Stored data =
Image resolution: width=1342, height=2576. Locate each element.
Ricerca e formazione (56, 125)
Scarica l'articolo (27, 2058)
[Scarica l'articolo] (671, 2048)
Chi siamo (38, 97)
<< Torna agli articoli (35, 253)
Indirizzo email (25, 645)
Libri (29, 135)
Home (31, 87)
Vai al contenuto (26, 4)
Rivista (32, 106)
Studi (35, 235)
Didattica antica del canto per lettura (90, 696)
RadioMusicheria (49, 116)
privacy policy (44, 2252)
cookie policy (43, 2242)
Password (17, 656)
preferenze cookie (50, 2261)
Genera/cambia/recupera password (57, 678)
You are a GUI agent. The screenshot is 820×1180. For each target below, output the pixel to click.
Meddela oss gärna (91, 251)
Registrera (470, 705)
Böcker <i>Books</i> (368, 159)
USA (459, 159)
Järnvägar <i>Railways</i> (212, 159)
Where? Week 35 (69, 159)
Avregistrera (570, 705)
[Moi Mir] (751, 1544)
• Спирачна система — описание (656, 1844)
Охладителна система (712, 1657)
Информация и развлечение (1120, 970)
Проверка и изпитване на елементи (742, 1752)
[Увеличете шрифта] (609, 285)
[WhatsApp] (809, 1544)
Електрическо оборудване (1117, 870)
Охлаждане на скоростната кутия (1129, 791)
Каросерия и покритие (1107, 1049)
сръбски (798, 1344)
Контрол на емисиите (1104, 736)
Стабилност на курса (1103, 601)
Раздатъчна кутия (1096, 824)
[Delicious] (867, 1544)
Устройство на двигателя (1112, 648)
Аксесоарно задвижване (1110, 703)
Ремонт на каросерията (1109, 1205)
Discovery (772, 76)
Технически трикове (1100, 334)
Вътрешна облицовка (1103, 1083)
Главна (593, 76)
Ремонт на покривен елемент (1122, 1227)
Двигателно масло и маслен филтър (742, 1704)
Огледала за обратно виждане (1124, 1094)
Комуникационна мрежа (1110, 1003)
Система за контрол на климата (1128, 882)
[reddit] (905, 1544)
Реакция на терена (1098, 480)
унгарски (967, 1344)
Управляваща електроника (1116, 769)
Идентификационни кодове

WORK REQUEST =
Return the records exactly, character for character.

EXERCISE SOLUTION =
Image resolution: width=1342, height=2576. Locate each element.
Ricerca e formazione (56, 125)
Scarica l'articolo (27, 2058)
[Scarica l'articolo] (671, 2048)
Chi siamo (38, 97)
<< Torna agli articoli (35, 253)
Indirizzo email (25, 645)
Libri (29, 135)
Home (31, 87)
Vai al contenuto (26, 4)
Rivista (32, 106)
Studi (35, 235)
Didattica antica del canto per lettura (90, 696)
RadioMusicheria (49, 116)
privacy policy (44, 2252)
cookie policy (43, 2242)
Password (17, 656)
preferenze cookie (50, 2261)
Genera/cambia/recupera password (57, 678)
You are a GUI agent. The screenshot is 820×1180. For each target below, output the pixel to click.
Meddela oss gärna (91, 251)
Registrera (470, 705)
Böcker <i>Books</i> (368, 159)
USA (459, 159)
Järnvägar <i>Railways</i> (212, 159)
Where? Week 35 (69, 159)
Avregistrera (570, 705)
[Moi Mir] (751, 1544)
• Спирачна система — описание (656, 1844)
Охладителна система (712, 1657)
Информация и развлечение (1120, 970)
Проверка и изпитване на елементи (742, 1752)
[Увеличете шрифта] (609, 285)
[WhatsApp] (809, 1544)
Електрическо оборудване (1117, 870)
Охлаждане на скоростната кутия (1129, 791)
Каросерия и покритие (1107, 1049)
сръбски (798, 1344)
Контрол на емисиите (1104, 736)
Стабилност на курса (1103, 601)
Раздатъчна кутия (1096, 824)
[Delicious] (867, 1544)
Устройство на двигателя (1112, 648)
Аксесоарно задвижване (1110, 703)
Ремонт на каросерията (1109, 1205)
Discovery (772, 76)
Технически трикове (1100, 334)
Вътрешна облицовка (1103, 1083)
Главна (593, 76)
Ремонт на покривен елемент (1122, 1227)
Двигателно масло и маслен филтър (742, 1704)
Огледала за обратно виждане (1124, 1094)
Комуникационна мрежа (1110, 1003)
Система за контрол на климата (1128, 882)
[reddit] (905, 1544)
Реакция на терена (1098, 480)
унгарски (967, 1344)
Управляваща електроника (1116, 769)
Идентификационни кодове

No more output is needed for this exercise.